**Listing**
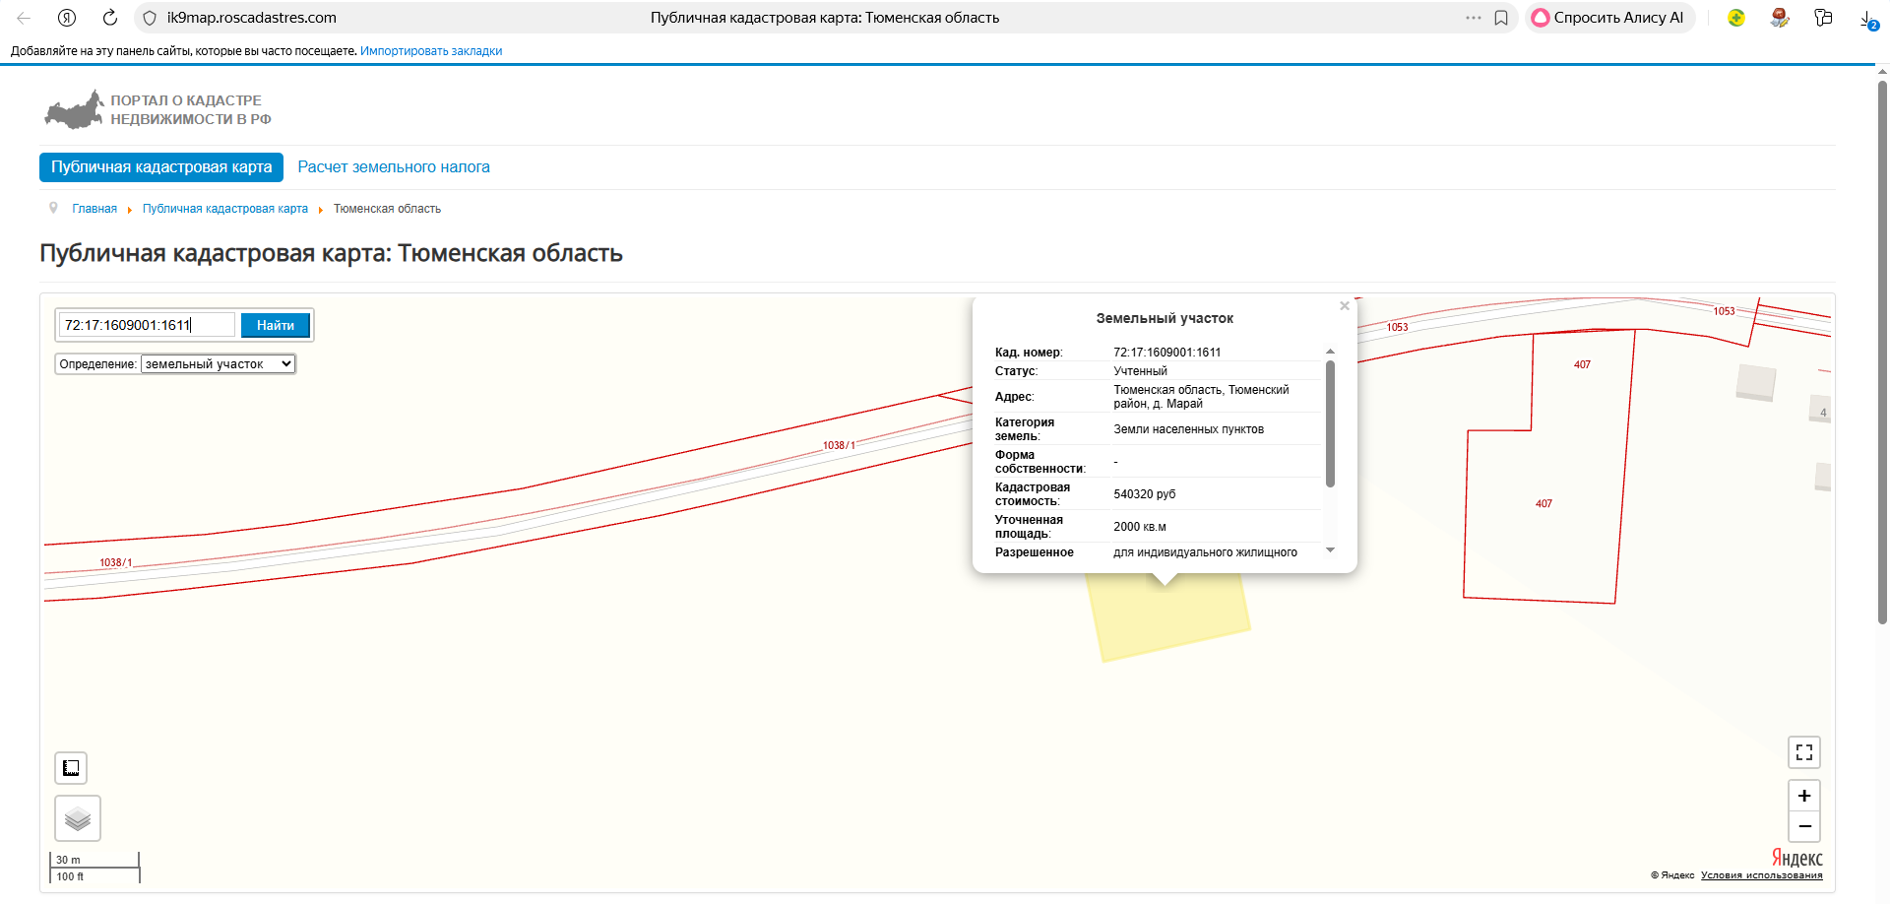The width and height of the screenshot is (1890, 904).
Task: Follow the Импортировать закладки link
Action: tap(430, 51)
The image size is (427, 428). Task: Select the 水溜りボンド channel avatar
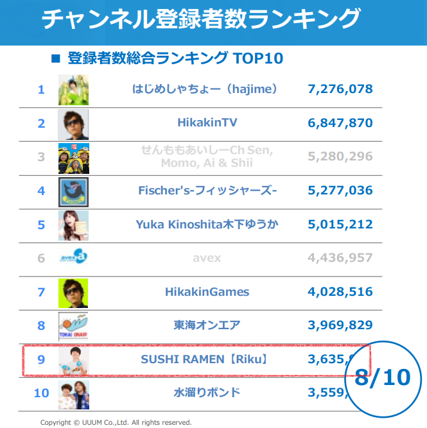tap(74, 393)
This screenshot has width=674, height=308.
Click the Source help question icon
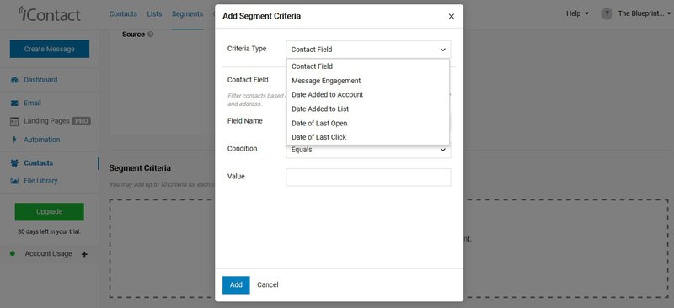151,35
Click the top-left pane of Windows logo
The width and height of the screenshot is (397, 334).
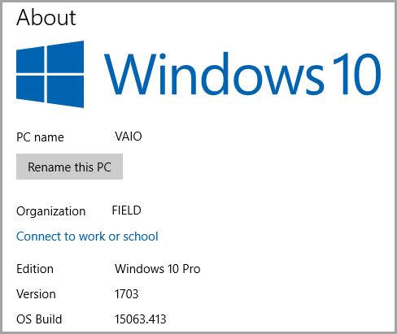(x=30, y=59)
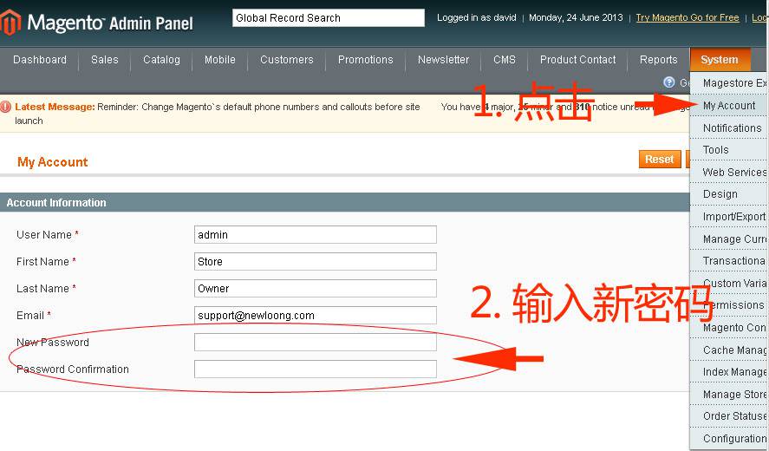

**Task instructions**
Set out each line of the material as a numbered list, leaving out blank lines and the pictures.

**Task result**
1. The width and height of the screenshot is (1890, 904).
2. Task: Follow the Импортировать закладки link
3. Action: tap(430, 51)
4. The image size is (427, 428). Task: Select the 水溜りボンド channel avatar
5. tap(74, 393)
6. This screenshot has width=674, height=308.
7. Click the Source help question icon
8. 151,35
9. Click the top-left pane of Windows logo
10. The width and height of the screenshot is (397, 334).
11. (x=30, y=59)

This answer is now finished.